#### Exercise description
From the entries below, retype only the lines from the one with "Task: Collapse the Debug section" through the one with "Screen dimensions: 1568x645", exactly as written.

#### Records

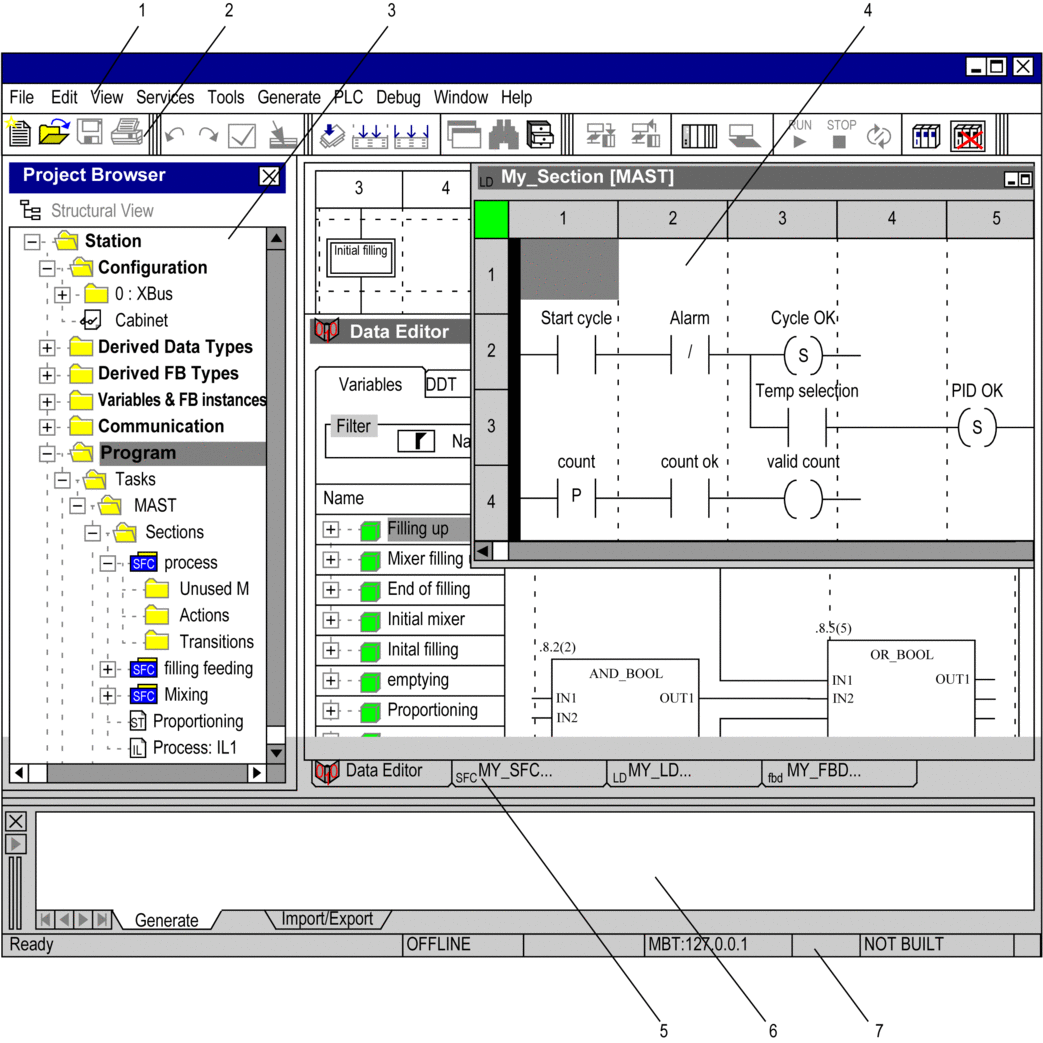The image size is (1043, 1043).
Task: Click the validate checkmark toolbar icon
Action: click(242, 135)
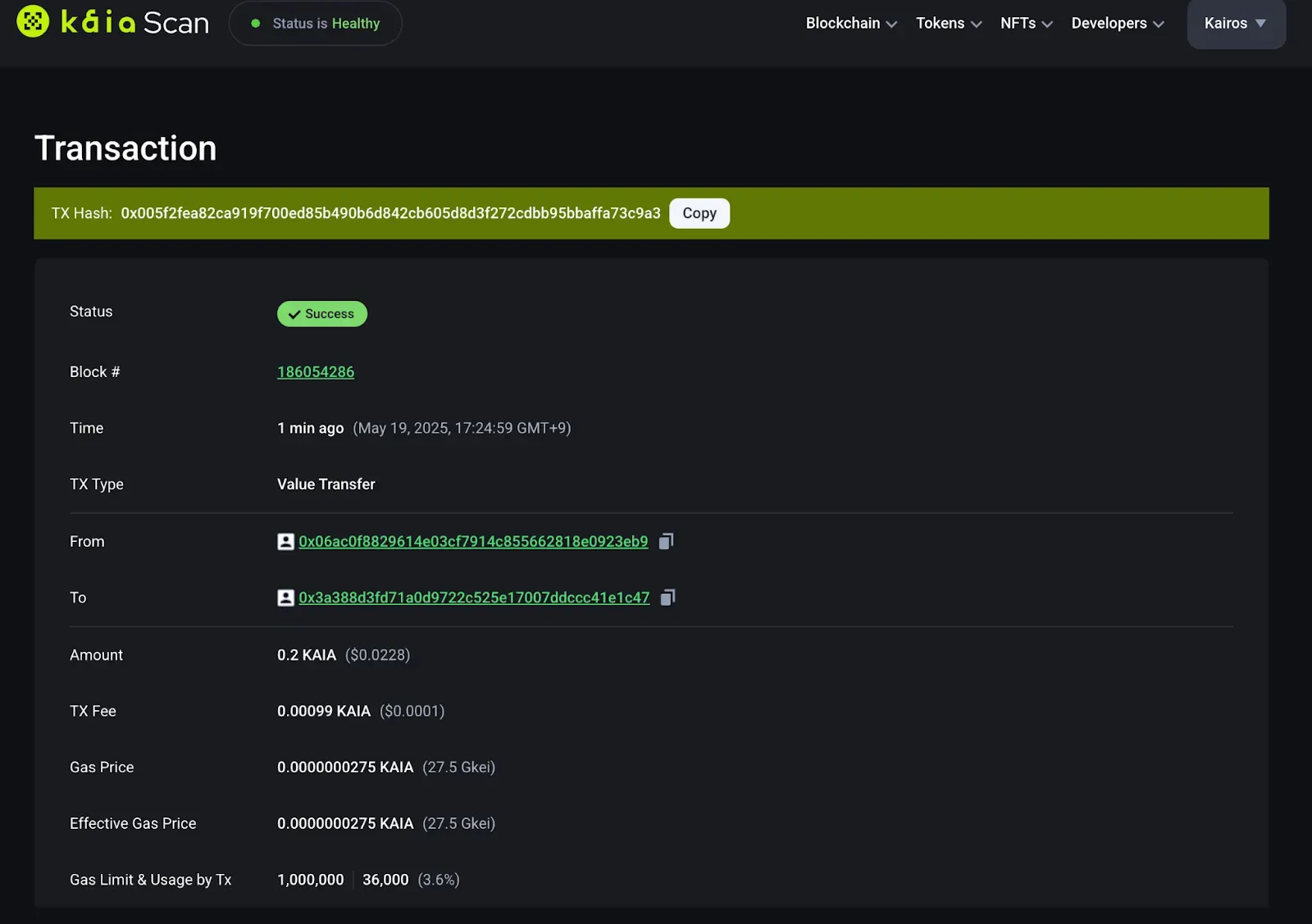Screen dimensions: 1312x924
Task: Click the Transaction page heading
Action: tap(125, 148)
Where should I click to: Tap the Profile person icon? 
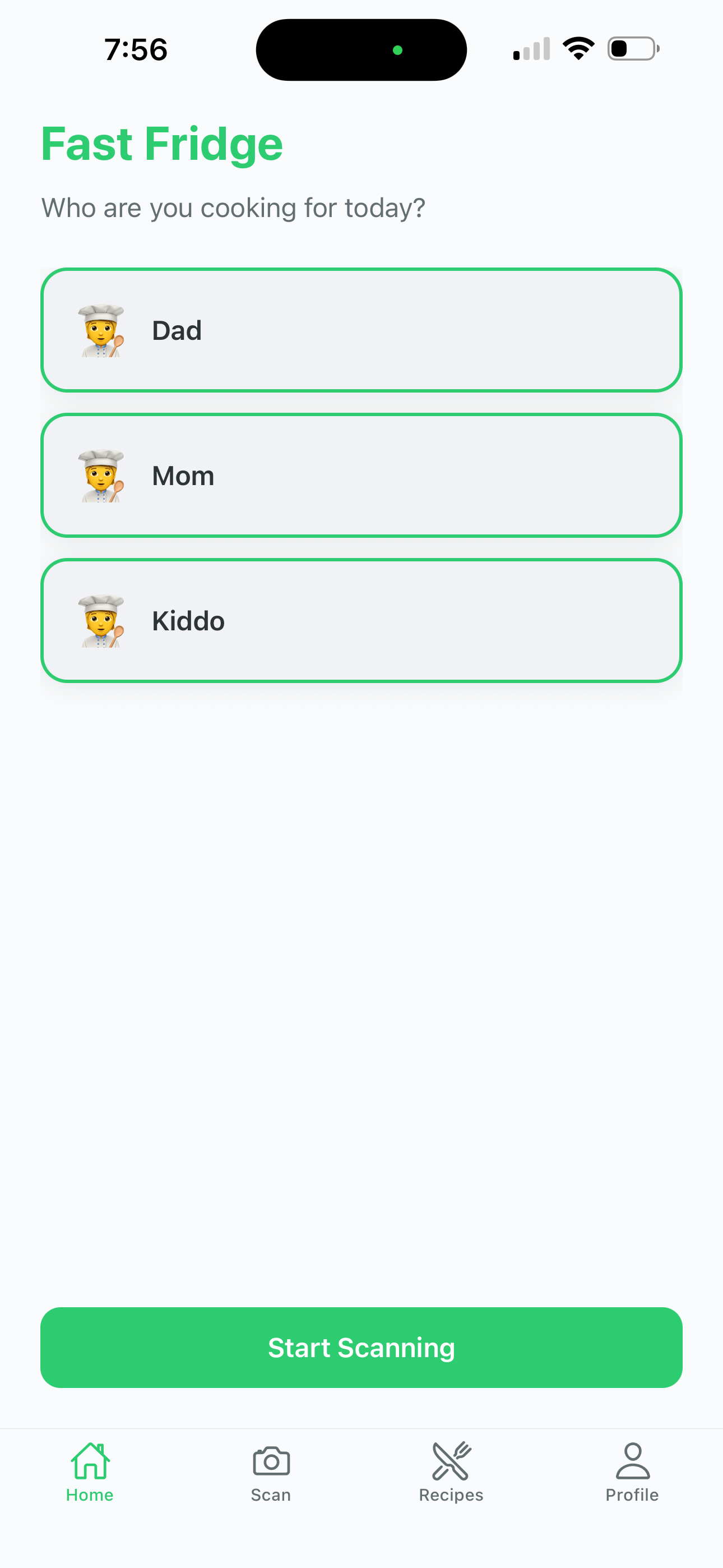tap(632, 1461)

...

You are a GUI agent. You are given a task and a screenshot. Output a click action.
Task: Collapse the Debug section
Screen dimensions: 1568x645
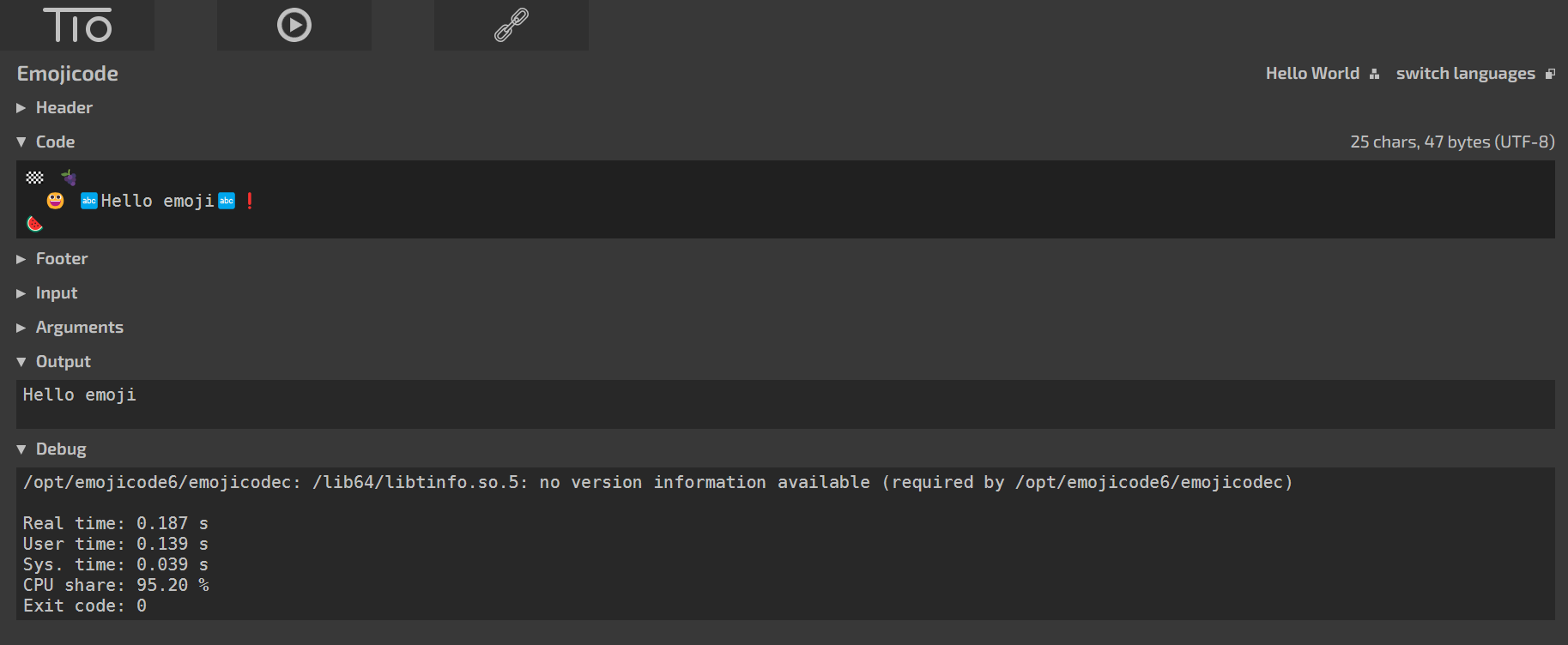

#### Output for this task
Task: Collapse the Debug section
Screen dimensions: 1568x645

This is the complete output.